** Stored items **
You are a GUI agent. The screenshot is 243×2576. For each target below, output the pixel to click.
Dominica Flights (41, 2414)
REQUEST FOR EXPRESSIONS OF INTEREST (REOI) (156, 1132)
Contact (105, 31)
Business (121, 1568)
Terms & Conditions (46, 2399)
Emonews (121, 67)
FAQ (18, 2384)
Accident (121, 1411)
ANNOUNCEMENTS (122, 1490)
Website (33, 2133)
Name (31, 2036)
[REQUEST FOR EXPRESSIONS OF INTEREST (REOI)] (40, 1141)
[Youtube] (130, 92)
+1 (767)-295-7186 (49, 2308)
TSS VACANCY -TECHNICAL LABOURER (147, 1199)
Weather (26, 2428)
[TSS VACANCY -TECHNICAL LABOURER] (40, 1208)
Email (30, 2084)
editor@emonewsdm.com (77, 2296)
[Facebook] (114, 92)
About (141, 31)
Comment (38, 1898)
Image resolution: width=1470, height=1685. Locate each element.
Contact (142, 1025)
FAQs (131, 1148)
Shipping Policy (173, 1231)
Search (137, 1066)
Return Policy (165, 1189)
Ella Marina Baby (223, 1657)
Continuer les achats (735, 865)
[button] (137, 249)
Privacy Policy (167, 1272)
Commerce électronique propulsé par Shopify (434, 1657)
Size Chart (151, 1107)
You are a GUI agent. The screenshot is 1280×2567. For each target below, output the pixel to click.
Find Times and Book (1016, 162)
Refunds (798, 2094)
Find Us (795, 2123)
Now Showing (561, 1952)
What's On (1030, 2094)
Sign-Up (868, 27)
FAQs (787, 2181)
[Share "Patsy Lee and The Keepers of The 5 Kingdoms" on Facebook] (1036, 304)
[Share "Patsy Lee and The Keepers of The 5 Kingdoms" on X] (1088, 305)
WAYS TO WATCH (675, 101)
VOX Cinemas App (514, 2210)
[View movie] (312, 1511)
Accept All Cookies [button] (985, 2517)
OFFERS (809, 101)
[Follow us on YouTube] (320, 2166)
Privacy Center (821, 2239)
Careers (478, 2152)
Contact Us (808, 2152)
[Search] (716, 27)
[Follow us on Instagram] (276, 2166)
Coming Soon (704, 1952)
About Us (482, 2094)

** TASK TO COMPLETE **
Your response should contain each line of the entries above that holds the string "EXPRESSIONS".

** RESULT **
REQUEST FOR EXPRESSIONS OF INTEREST (REOI) (156, 1132)
[REQUEST FOR EXPRESSIONS OF INTEREST (REOI)] (40, 1141)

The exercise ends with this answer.